Top of Material for the task

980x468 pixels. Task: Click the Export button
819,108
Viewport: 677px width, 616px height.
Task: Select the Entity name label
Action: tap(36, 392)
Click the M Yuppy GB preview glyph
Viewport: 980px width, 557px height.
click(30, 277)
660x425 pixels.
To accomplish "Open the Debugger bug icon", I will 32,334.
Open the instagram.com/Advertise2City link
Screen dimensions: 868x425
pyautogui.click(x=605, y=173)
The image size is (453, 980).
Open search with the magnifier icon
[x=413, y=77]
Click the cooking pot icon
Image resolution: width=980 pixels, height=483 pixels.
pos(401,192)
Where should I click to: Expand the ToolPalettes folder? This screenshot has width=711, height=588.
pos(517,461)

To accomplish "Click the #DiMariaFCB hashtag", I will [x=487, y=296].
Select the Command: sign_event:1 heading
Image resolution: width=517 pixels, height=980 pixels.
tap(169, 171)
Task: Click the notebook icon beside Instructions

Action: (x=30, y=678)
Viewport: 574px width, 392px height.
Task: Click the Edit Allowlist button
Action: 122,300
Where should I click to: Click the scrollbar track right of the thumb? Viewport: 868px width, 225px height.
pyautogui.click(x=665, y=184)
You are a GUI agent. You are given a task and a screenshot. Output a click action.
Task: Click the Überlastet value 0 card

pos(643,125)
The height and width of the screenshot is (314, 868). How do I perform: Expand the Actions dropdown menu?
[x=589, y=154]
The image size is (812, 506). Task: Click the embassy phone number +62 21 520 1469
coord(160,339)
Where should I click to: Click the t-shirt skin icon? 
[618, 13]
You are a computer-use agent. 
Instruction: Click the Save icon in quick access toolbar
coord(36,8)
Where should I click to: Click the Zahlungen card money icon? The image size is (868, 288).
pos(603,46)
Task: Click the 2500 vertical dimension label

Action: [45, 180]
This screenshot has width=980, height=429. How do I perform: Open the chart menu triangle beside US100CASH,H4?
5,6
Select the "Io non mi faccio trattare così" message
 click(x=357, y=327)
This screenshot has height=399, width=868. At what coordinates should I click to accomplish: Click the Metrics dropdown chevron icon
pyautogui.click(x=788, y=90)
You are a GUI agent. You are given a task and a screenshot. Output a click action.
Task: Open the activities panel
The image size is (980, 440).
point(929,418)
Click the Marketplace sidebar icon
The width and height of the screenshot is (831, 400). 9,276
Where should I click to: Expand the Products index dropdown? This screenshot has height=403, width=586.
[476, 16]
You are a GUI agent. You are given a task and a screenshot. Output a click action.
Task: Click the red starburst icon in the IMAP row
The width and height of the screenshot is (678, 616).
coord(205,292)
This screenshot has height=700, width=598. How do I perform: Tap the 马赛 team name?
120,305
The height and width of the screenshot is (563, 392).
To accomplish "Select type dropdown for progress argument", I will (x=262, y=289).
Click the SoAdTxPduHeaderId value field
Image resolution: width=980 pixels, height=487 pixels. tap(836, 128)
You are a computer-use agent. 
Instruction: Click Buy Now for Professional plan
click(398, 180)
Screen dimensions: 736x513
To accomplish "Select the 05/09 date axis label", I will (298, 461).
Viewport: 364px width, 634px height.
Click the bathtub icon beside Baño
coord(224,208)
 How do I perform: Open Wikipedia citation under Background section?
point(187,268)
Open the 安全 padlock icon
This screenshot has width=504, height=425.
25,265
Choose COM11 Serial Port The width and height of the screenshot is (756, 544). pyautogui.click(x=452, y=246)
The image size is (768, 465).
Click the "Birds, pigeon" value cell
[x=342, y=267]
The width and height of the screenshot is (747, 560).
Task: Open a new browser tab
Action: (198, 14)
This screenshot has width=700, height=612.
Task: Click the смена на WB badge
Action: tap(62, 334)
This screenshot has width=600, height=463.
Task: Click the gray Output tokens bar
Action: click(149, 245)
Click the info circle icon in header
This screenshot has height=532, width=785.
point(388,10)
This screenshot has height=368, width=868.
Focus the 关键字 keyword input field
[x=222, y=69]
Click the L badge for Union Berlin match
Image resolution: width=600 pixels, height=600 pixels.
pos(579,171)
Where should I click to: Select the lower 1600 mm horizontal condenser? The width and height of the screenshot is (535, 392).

Bottom of Material for the task

Work request:
From the records above, give again exactly the lines running from the line with "This screenshot has height=700, width=598." to the line with "The image size is (768, 465).", inclusive.

Your response:
This screenshot has height=700, width=598. How do I perform: Tap the 马赛 team name?
120,305
The height and width of the screenshot is (563, 392).
To accomplish "Select type dropdown for progress argument", I will (x=262, y=289).
Click the SoAdTxPduHeaderId value field
Image resolution: width=980 pixels, height=487 pixels. tap(836, 128)
You are a computer-use agent. 
Instruction: Click Buy Now for Professional plan
click(398, 180)
Screen dimensions: 736x513
To accomplish "Select the 05/09 date axis label", I will (298, 461).
Viewport: 364px width, 634px height.
Click the bathtub icon beside Baño
coord(224,208)
 How do I perform: Open Wikipedia citation under Background section?
point(187,268)
Open the 安全 padlock icon
This screenshot has width=504, height=425.
25,265
Choose COM11 Serial Port The width and height of the screenshot is (756, 544). pyautogui.click(x=452, y=246)
The image size is (768, 465).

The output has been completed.